Risultati positivi si sono raggiunti sui “diritti dei cittadini”: i cittadini della UE nel Regno Unito e i cittadini britannici nella UE che sono arrivati prima del 31 dicembre 2020 possono continuare a vivere come fanno attualmente e sarà garantita l’uniformità dei diritti su entrambi i lati della Manica, non solo nelle fasi iniziali ma nel lungo periodo.

Michel Barnier al 28 Congresso della Federazione Internazionale di diritto europeo (FIDE) dello scorso 28 maggio a Lisbona sottolinea come sia imprescindibile per gestire adeguatamente la questione della Brexit modulare nel modo più opportuno la governance dell’Accordo per la fuoriuscita principalmente su tre punti: un sistema di gestione idoneo per le controversie legali; il ruolo della Corte di giustizia; il ruolo dei giudici britannici.

Intanto la Camera dei lord nel Regno Unito ha adottato un provvedimento del partito laburista. E’ un emendamento al progetto di legge sulla Brexit che dà al Parlamento il potere di impedire l’addio alla UE senza un accordo con l’Unione e si è in attesa che i deputati, dopo i 335 voti a favore e i 244 contro, si pronuncino. L’emendamento permette ai parlamentari di obbligare il Governo a tornare alla negoziazione in caso di bocciatura dell’accordo e di decidere se restare o meno nell’Unione. Si tratta dell’ennesimo ostacolo nel cammino per la realizzazione della Brexit oltre a testimoniare volontà e convinzioni non più unitarie e coese in Gran Bretagna.

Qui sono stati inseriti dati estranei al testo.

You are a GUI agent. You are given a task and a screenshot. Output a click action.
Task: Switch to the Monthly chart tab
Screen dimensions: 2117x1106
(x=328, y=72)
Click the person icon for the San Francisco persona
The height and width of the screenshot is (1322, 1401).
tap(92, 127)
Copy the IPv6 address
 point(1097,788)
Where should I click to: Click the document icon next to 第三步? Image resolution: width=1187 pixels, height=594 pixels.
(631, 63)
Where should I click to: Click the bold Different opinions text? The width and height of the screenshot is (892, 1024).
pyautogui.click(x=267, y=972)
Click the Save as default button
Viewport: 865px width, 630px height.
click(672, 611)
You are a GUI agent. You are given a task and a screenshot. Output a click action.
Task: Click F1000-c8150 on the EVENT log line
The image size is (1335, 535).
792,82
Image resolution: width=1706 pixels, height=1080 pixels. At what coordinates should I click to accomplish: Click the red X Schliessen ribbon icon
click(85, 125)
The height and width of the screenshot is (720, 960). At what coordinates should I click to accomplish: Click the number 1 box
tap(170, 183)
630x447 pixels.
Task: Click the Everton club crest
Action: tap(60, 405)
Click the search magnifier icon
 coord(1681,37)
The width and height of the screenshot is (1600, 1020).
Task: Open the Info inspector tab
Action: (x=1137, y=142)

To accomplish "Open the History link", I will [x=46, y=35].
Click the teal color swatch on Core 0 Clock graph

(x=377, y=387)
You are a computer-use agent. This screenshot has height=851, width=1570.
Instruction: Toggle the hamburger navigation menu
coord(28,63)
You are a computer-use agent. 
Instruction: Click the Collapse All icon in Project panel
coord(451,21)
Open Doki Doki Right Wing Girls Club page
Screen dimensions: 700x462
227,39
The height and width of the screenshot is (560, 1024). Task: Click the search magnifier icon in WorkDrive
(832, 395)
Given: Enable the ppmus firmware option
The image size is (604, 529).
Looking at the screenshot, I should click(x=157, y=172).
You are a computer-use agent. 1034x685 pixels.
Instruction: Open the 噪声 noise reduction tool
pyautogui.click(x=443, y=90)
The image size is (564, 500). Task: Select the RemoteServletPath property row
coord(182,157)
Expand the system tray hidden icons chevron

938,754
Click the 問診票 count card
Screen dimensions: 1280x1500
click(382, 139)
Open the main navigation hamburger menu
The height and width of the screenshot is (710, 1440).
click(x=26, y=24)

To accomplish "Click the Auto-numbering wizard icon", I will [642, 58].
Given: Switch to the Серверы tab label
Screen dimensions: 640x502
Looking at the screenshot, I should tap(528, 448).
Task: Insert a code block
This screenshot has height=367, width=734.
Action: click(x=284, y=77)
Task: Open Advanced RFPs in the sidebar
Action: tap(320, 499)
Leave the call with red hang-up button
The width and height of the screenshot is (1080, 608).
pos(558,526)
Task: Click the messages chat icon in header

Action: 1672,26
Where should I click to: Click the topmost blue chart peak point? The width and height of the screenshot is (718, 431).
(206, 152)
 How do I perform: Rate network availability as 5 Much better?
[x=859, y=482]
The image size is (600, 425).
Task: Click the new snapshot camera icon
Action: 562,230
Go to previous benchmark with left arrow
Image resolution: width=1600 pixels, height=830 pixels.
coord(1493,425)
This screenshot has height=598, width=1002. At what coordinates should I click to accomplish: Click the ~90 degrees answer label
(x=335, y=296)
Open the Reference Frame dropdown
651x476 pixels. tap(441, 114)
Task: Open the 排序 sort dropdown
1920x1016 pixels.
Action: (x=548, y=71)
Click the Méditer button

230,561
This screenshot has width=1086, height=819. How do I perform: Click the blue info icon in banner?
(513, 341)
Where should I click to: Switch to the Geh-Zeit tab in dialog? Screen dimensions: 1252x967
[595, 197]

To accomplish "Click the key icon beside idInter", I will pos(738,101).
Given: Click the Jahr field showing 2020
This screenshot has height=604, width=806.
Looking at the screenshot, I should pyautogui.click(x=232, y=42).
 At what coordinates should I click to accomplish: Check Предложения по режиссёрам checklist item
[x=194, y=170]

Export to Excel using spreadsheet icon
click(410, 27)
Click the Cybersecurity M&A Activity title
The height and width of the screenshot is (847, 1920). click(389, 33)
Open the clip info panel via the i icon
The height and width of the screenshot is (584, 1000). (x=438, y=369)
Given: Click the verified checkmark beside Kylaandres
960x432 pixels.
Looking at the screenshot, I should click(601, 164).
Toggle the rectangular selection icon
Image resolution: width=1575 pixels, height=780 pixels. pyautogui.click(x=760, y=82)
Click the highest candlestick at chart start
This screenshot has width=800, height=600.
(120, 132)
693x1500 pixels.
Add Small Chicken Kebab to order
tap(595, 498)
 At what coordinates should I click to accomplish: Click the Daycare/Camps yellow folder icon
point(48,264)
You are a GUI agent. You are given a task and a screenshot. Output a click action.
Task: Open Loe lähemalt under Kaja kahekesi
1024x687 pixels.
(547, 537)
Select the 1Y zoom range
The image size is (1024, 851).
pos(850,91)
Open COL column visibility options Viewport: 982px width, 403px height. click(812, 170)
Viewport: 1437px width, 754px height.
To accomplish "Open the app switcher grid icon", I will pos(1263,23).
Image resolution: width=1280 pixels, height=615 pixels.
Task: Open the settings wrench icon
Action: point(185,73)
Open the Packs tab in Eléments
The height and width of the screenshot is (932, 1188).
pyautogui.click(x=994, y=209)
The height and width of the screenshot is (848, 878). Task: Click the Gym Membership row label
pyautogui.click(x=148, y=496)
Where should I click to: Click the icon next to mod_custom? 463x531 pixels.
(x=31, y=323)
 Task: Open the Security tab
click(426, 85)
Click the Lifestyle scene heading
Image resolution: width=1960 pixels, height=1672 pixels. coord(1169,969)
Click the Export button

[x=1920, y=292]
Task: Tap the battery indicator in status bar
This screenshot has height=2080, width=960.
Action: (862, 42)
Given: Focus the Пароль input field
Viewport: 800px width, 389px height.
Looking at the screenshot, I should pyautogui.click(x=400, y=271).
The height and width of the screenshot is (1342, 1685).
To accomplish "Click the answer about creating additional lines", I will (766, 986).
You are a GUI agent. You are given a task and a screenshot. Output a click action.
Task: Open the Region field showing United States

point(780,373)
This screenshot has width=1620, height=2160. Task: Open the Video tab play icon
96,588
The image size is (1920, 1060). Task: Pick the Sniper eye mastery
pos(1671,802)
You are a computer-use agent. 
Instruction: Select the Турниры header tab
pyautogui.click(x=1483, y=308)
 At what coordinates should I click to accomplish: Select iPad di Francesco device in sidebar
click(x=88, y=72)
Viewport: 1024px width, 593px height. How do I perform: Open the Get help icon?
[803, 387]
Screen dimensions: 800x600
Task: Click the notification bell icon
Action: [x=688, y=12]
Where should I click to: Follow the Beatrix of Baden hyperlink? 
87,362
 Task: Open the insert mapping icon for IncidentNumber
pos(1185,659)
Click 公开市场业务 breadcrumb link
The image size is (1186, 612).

Bruxelles procede, unilateralmente, pur tenendo in considerazione le proposte e le richieste di Londra a delineare “modalità di separazione”, a dettare piani d’azione.  La May procede con “discorsi d’indirizzo”.  Il Consiglio approva unilateralmente le linee guida sul dopo Brexit immaginando “scenari di libero scambio” e di leale ed effettiva cooperazione tra le due parti.

E’ vero che lo scorso 19 marzo gran parte dei contenuti della bozza di Accordo sono stati approvati dalle due delegazioni, diventando, così, parte di un progetto di Trattato approvato dai 27 Capi di Stato e di Governo, ma le trattive sembrano essere ancora lunghe e laboriose e l’invito del Consiglio europeo (art 50) alla Commissione, all’Alto Rappresentante dell’Unione per gli Affari esteri e la Politica di sicurezza e agli Stati membri a velocizzare i lavori, a tutti i livelli, per la gestione delle conseguenze del ritiro appaiono quanto mai opportuni.